Sure, there is the SF/tech aspect to the spider dress, and this is obvious. But besides the clearly techy things, nerd fashion statements do veer decidedly into less-than-subtle territory – behold the preponderance of corsets. And historical garb. And basically every fashion statement is a dress-up, clearly delineated from the daily uniforms of jeans and tees.

Part of it is probably because fashion is still at its root perceived as deeply feminine, and geeks are notorious for despising al things traditionally feminine – from the cult of technology to women often trying to be “one of the guys” (of which I wrote before, like here); in that regard they are not different from the rest of the society, but traditionally feminine women are often less visible in geekdoms, and I won’t even start on the whole “fake nerd girl” thing because ugh. There is also of course contempt for the mainstream, and fashion is a very mainstream form of non-verbal communication. So out of this confluence, we get a group of people who are not simply uninterested in fashion but contemptuous of it.

And then there is another thing: “social ineptness”, at least self-professed, is almost a point of pride or at least identity in much of geek culture (just how many times the whole “But geeks are socially inept! He was just flirting!” thing gets trotted out during various con sexual harassment dust-ups?) Attempting to be an isolated culture, mainstream language (verbal and not; I was actually called a “mundane” at my first World fantasy Con, which was funny) is treated as an imposition, and people just can’t be bothered with mundane rules and communication etc. Yet, they do recognize the importance of communication – but most are not particularly fluent in many of its forms.

Fashion is such a language – many geeks don’t speak it, yet they need some of its tools. And trying to speak a language one is not fluent in of course ensures that there is no subtlety in it. “Sexy” becomes corsets – as exaggerated a statement as one can make, while a subtle statement to the same effect could involve  a lace collar peeking from under a masculine jacket. Fashion statements become the loud and the obvious, because it is impossible to speak the language you don’t know with any finesse. Even gender-identity related fannish events, which could be an interesting exploration of gender presentation, often end up as a bunch of men in dresses and women in badly fitted suits borrowed from male relatives – that is, campy cross-dressing using the most obvious markers of binary gender, instead of a range of gender identities and accompanying presentations. The commentary on fluidity of gender and androgynous dressing is, ironically, much more nuanced and interesting in actual fashion magazines (see here, here and here.)
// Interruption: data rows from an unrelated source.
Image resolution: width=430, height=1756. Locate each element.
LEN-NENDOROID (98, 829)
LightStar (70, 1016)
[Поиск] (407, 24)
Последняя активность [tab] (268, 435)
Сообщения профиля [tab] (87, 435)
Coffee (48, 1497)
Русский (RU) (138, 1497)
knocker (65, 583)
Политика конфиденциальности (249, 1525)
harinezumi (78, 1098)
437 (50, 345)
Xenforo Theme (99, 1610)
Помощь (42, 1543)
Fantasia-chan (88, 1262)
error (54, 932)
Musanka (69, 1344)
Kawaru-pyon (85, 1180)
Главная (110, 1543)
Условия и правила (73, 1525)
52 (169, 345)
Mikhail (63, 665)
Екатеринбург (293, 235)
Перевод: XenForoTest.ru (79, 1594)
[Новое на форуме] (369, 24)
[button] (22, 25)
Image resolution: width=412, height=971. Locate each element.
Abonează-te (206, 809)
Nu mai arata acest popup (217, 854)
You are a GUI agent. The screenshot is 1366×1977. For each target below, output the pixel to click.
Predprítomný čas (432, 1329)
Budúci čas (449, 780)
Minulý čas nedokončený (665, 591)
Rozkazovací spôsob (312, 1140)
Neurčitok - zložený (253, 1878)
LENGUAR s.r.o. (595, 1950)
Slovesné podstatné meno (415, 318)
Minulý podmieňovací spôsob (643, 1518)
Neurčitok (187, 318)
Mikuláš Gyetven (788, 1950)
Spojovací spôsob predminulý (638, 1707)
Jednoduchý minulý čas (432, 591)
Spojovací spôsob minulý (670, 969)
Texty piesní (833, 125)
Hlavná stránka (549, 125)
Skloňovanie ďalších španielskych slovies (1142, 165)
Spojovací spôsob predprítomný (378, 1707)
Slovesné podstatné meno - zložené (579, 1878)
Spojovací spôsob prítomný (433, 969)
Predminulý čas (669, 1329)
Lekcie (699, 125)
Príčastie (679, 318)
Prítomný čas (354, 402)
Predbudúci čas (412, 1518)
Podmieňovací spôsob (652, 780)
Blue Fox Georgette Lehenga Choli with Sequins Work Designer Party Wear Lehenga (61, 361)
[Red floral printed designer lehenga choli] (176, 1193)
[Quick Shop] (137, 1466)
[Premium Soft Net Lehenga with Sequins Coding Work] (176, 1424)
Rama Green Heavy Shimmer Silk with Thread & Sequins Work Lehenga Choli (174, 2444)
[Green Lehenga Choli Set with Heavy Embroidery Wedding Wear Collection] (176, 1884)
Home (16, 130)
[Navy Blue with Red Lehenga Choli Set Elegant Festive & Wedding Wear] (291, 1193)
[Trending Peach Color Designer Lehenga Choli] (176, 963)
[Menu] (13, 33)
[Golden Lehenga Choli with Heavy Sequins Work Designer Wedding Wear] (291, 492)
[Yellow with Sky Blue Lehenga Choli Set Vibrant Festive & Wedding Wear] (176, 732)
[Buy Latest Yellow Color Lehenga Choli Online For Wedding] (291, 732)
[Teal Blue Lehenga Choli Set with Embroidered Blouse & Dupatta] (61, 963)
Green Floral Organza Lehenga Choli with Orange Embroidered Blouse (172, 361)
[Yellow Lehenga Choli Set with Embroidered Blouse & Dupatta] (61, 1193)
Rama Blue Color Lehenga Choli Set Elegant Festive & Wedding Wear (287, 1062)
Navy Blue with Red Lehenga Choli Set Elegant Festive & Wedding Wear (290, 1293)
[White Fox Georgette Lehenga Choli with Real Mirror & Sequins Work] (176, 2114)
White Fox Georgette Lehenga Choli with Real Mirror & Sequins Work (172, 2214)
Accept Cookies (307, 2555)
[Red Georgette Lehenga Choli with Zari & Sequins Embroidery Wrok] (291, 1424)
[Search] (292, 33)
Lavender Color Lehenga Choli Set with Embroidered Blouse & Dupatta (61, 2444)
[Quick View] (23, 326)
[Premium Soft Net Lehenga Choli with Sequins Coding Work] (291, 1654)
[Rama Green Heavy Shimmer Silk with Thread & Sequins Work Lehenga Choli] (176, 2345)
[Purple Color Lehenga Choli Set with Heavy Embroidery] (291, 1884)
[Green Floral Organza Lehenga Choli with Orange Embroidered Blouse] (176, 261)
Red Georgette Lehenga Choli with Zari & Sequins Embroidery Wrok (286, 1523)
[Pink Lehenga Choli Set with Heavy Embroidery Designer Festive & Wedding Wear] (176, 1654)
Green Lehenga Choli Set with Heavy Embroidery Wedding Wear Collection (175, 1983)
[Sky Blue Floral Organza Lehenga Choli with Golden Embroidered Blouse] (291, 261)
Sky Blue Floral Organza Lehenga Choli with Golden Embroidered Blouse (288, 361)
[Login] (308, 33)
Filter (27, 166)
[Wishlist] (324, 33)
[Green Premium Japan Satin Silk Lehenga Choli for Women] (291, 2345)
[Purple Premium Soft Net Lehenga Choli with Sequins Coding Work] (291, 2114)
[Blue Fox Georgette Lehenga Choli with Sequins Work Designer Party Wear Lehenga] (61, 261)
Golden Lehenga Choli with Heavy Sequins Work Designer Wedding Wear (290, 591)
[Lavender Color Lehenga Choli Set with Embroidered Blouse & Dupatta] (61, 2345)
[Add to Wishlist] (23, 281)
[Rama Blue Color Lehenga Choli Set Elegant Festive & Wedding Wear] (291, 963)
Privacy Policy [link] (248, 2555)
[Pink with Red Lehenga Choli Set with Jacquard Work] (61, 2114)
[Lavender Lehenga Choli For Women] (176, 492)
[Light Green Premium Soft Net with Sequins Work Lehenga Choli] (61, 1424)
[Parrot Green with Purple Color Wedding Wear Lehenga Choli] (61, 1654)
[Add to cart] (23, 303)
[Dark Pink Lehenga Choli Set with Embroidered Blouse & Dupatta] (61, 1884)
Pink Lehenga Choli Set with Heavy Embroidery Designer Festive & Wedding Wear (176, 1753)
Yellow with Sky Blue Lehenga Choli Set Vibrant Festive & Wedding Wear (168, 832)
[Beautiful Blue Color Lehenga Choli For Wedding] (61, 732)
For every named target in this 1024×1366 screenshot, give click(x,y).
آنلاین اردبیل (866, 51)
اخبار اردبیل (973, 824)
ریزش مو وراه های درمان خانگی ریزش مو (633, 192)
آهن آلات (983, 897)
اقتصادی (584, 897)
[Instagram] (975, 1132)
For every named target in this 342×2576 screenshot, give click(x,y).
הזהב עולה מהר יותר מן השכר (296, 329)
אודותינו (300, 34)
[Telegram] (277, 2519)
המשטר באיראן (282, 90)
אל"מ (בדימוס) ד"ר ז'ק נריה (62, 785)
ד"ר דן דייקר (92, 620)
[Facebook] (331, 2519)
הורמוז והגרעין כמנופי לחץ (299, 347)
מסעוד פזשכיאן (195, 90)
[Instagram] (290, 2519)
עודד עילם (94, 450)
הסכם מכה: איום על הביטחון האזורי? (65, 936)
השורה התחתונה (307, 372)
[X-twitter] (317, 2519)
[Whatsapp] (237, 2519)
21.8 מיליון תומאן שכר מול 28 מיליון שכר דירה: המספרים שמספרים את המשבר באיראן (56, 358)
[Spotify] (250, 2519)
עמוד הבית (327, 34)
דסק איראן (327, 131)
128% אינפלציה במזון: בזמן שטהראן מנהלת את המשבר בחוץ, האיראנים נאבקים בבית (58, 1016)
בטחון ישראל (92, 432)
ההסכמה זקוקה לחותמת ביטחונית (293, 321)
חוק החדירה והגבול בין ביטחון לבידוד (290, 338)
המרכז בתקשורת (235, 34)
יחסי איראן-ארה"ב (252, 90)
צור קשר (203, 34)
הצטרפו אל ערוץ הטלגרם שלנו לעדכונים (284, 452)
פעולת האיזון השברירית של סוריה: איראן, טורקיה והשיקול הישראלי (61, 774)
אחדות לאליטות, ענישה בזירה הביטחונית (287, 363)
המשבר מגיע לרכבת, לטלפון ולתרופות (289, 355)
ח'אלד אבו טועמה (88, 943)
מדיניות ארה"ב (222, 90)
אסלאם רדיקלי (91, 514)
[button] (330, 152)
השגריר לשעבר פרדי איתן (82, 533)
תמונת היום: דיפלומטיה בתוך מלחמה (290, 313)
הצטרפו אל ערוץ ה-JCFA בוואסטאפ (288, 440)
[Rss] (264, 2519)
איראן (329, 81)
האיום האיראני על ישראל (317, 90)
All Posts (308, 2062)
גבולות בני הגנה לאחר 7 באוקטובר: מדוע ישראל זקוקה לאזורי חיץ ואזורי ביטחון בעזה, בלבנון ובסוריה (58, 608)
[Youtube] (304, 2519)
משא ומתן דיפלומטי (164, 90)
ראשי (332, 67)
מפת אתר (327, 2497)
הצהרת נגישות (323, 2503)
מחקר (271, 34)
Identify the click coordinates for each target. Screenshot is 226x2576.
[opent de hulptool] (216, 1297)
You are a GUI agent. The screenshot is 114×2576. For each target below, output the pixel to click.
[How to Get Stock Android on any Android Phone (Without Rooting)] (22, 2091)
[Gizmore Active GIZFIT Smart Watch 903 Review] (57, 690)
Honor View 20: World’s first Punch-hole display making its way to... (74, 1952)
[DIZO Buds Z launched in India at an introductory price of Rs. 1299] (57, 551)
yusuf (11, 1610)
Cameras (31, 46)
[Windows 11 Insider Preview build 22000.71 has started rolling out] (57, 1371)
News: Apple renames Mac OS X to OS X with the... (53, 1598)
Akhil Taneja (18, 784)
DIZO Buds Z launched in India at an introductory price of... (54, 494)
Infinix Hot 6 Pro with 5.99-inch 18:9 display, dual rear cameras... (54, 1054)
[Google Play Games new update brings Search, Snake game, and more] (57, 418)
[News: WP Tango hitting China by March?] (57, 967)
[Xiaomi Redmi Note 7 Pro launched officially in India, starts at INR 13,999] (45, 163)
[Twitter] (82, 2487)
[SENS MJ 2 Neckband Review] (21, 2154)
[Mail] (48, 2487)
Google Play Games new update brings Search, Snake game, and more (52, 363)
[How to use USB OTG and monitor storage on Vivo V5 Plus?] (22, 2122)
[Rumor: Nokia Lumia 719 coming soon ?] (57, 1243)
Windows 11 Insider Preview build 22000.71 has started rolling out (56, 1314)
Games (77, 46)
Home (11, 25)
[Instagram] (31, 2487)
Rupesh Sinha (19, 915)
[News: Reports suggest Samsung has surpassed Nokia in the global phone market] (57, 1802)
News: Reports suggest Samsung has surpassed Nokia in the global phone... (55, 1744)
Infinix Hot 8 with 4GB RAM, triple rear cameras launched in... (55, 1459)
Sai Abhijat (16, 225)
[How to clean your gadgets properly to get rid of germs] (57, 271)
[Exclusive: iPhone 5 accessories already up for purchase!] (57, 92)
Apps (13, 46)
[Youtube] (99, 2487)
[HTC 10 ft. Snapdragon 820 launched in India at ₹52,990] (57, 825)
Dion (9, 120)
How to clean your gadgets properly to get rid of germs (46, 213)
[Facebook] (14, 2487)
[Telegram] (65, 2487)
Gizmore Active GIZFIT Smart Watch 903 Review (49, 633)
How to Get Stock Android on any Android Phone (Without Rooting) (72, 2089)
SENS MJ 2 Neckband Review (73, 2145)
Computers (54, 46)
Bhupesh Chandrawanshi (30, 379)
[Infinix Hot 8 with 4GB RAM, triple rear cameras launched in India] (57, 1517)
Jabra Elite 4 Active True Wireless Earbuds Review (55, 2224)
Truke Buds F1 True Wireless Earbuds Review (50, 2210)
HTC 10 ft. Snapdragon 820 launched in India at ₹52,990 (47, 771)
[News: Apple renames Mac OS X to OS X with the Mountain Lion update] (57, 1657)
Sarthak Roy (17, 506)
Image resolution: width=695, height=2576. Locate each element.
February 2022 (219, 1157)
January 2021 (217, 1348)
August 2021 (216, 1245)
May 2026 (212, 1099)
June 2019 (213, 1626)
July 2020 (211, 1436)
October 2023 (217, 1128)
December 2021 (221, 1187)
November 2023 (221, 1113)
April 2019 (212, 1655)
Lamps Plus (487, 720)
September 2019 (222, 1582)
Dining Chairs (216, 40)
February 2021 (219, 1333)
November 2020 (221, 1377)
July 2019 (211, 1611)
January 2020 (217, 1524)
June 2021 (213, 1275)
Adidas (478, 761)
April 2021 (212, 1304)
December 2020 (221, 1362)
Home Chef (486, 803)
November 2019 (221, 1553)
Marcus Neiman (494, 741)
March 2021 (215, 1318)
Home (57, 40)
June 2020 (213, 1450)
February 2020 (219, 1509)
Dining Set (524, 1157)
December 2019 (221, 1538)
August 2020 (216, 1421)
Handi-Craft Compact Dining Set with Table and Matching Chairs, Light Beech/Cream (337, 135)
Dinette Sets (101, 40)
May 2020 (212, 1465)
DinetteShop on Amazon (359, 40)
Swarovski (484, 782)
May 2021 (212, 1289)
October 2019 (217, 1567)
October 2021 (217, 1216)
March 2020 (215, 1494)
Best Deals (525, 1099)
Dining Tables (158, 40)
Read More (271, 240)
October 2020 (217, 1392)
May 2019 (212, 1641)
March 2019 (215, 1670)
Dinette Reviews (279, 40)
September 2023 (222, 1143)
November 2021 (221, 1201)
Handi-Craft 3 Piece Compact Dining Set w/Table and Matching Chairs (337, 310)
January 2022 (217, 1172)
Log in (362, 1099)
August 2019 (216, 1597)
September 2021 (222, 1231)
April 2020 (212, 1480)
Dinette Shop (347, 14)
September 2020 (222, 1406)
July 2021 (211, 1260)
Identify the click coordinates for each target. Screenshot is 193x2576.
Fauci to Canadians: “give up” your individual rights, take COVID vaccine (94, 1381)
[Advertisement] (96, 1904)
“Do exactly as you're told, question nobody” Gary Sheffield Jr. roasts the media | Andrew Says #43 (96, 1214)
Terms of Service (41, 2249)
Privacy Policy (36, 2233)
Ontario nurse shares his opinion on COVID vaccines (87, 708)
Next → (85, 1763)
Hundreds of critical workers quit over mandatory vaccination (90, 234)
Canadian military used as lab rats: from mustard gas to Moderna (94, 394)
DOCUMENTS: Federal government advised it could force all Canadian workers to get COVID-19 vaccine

One can of course argue that all sorts of costuming are ways of dressing up without looking like you’re taking any of this seriously – personally, I never liked costuming and find RenFaires puzzling; but I can see how for people who reject mainstream fashion, costuming can be a way of playing with clothes without looking like they’re buying into the cultural narrative. It does however serve a function different from the everyday dressing, which is about communicating with other people. Costuming is kind of the opposite of that – a refusal to enter a conversation, an attempt to delineate that you are not interested in talking to anyone in this century or this reality. I am however mostly intrigued by dressing as communication – and this is where many geeks have to resort to over-the-top gestures in order to be understood. So corsets, which are a fashion staple at many  cons are just that – an attempt to speak in a foreign language. Whatever sense of the empowerment experienced by the wearer likely comes from the realization that they are communicating rather than any inherent power of sexy dressing.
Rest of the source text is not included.